*Provided material*
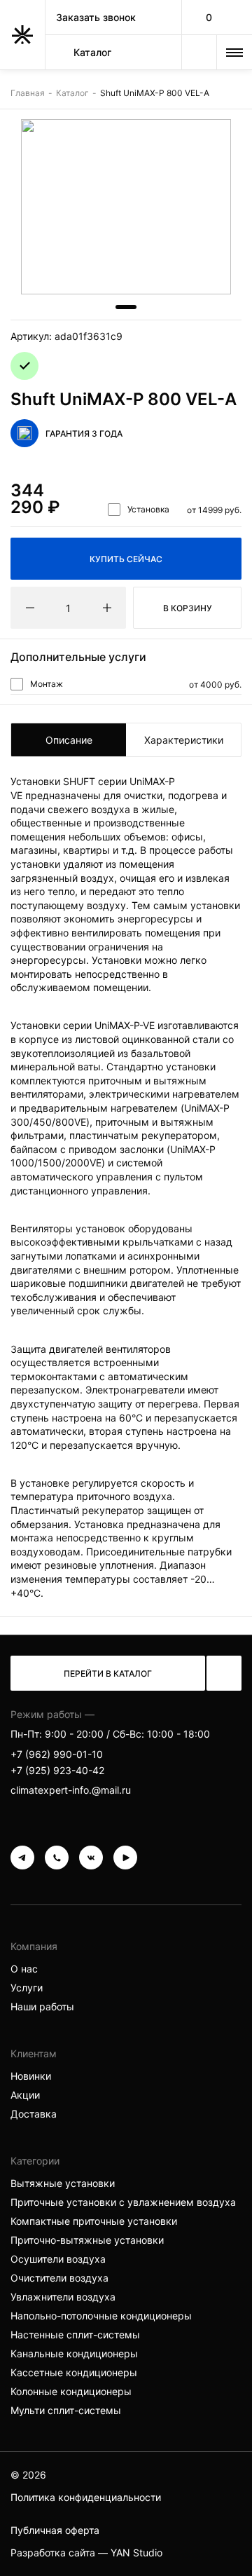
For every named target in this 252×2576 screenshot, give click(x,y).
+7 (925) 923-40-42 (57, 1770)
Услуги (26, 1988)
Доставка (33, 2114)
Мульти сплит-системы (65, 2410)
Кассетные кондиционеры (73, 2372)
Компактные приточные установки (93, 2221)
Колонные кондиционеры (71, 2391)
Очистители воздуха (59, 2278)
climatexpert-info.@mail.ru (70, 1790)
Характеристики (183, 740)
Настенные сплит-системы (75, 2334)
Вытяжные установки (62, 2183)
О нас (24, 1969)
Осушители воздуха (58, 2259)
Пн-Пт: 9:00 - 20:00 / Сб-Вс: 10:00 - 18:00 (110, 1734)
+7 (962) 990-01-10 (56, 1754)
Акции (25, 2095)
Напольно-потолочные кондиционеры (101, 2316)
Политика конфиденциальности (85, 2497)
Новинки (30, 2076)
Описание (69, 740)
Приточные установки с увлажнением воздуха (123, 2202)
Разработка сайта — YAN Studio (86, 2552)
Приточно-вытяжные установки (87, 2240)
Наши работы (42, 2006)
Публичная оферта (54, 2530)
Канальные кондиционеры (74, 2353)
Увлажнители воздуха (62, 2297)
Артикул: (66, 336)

*Task prompt*
If a line in the records above holds the string "системы", copy it out.

*Exercise response*
Мульти сплит-системы (65, 2410)
Настенные сплит-системы (75, 2334)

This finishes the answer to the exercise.